Alto Neuroscience preps IPO to push precision psychiatry therapies through the clinic

As Alto Neuroscience’s machine learning-derived, biomarker-based depression therapies accrue positive phase 2 data, the company is planning to join the growing trickle of biotechs aiming to IPO in early 2024.

The Los Altos, Calif.-based drug developer has applied to list on the New York Stock Exchange under the ticker “ANRO,” although the biotech has yet to reveal its expectations for how much it expects to make from the public offering, according to an SEC filing.

Alto’s precision psychiatry approach is backed by Eli Lilly and other investors, who pitched into a $45 million series C in November.
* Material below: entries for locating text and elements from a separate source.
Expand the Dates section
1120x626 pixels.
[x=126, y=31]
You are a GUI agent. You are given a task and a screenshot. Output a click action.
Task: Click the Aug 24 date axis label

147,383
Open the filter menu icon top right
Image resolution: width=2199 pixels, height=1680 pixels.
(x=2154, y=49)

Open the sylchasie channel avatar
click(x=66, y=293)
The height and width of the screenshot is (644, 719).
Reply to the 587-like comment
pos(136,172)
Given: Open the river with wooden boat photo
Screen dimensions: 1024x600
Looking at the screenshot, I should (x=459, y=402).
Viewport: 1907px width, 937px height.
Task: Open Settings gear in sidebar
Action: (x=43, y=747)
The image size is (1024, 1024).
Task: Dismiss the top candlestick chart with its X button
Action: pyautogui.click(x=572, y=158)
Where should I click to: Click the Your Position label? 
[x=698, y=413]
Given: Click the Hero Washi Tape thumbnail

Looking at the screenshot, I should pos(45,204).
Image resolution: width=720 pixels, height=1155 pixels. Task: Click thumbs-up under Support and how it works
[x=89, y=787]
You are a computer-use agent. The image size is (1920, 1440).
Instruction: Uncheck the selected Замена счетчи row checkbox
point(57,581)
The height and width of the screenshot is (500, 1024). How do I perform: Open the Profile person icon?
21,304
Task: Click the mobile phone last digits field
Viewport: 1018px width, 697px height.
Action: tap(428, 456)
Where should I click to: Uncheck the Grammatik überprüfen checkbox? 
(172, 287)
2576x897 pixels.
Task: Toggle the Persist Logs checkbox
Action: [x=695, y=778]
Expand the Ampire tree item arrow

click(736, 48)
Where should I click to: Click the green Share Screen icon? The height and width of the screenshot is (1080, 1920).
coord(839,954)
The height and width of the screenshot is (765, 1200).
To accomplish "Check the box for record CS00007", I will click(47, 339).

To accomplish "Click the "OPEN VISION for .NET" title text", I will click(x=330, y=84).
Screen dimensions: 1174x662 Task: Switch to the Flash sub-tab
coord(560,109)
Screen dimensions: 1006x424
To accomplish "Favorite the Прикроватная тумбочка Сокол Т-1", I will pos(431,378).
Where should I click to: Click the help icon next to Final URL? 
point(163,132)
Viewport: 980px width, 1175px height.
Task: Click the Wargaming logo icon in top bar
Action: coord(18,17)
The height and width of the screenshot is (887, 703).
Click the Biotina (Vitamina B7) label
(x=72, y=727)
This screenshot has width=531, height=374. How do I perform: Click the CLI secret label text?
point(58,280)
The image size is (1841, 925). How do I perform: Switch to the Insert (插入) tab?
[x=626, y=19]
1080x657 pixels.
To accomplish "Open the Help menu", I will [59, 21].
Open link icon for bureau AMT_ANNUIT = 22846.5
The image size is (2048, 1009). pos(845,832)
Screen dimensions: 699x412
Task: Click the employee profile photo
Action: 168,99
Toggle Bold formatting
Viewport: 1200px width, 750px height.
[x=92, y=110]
At the time, the company said the cash would support four phase 2 trials that have readouts expected by early 2025.

Those trials include ALTO-300, a melatonergic agonist and serotonergic antagonist that was shown last month to improve depression symptoms when used as an adjunctive treatment in an eight-week phase 2a study of patients with major depressive disorder who had an inadequate response to antidepressants.

Alto used an electroencephalogram biomarker, a test that measures electrical activity in the brain, to determine which patients might benefit from treatment over others. Investigators found that patients with the EEG biomarker demonstrated clinical improvement on a scale that measures depression severity called the Montgomery–Åsberg Depression Rating Scale.

Alto said at the time that it also expects to advance its next two candidates, a phosphodiesterase 4 inhibitor called ALTO-101 and a histamine H3 receptor inverse agonist called ALTO-203, into phase 2 proof-of-concept trials for cognitive impairment associated with schizophrenia and major depressive disorder, respectively, with readouts in late 2024 and through the first half of 2025.

The company has also licensed a GluN2B antagonist from Cerecor, and is also hoping it can one day launch agomelatine—an antidepressant already available in Europe and Australia—in the U.S.

Most of the proceeds of the IPO would be used to push these various candidates through the clinic, the company said in the filing.

“We build upon and leverage vast data sets of longitudinal clinical and biomarker data from thousands of patients across CNS disorders, which we believe serves as a foundation for applying our approach across numerous patient populations,” Alto said in its IPO prospectus. “Ultimately, if we are successful, we believe our approach can substantially improve upon the traditional, all-comer approach to CNS drug development.”

By sketching out plans to go public this year, Alto is following in the footsteps of gene-editing Metagenomi, bladder cancer-focused CG Oncology and Arrivent Biopharma, which is focused on bringing China-developed drugs to Western markets. This initial handful of proposals lend some weight to PwC’s recent prediction that the IPO window will “gradually reopen” this year.